**TASK BRIEF:** Rewrite the records from the start through the line containing "tap(280, 174)" as a Markdown table with the columns No. and Line. Number each row and skip any blank lines.

* Begin *

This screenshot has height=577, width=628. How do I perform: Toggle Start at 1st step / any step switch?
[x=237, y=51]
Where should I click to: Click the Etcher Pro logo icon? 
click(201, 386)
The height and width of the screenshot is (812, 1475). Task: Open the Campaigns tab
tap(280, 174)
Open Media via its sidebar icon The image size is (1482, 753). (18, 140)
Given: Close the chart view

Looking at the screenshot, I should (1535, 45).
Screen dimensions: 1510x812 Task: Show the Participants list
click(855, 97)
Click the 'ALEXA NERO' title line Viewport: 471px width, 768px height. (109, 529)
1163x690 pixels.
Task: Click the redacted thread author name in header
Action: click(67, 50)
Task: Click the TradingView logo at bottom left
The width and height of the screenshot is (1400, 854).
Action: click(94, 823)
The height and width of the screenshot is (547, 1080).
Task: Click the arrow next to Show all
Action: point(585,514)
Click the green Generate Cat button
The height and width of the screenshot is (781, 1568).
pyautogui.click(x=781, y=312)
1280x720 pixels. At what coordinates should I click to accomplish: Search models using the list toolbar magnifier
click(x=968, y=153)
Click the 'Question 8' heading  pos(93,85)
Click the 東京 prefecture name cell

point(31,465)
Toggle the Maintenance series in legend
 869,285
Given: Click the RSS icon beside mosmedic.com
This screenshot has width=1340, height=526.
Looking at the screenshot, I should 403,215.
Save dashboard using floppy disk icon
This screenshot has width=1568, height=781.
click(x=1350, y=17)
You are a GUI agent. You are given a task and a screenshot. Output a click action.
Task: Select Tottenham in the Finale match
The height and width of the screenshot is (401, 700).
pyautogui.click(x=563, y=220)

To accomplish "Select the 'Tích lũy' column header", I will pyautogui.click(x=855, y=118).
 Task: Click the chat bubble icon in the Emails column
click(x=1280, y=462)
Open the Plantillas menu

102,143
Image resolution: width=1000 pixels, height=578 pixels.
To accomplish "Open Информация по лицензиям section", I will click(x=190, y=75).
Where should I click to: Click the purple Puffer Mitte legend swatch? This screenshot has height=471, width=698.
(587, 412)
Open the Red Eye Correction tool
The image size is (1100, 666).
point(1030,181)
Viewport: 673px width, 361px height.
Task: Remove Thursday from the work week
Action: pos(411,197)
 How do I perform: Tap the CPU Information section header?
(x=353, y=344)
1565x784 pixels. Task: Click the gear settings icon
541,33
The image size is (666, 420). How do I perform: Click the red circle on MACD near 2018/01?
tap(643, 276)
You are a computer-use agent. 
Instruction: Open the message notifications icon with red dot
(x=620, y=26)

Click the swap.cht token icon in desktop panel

* End *

**RESULT OF THE EXERCISE:**
| No. | Line |
|---|---|
| 1 | This screenshot has height=577, width=628. How do I perform: Toggle Start at 1st step / any step switch? |
| 2 | [x=237, y=51] |
| 3 | Where should I click to: Click the Etcher Pro logo icon?  |
| 4 | click(201, 386) |
| 5 | The height and width of the screenshot is (812, 1475). Task: Open the Campaigns tab |
| 6 | tap(280, 174) |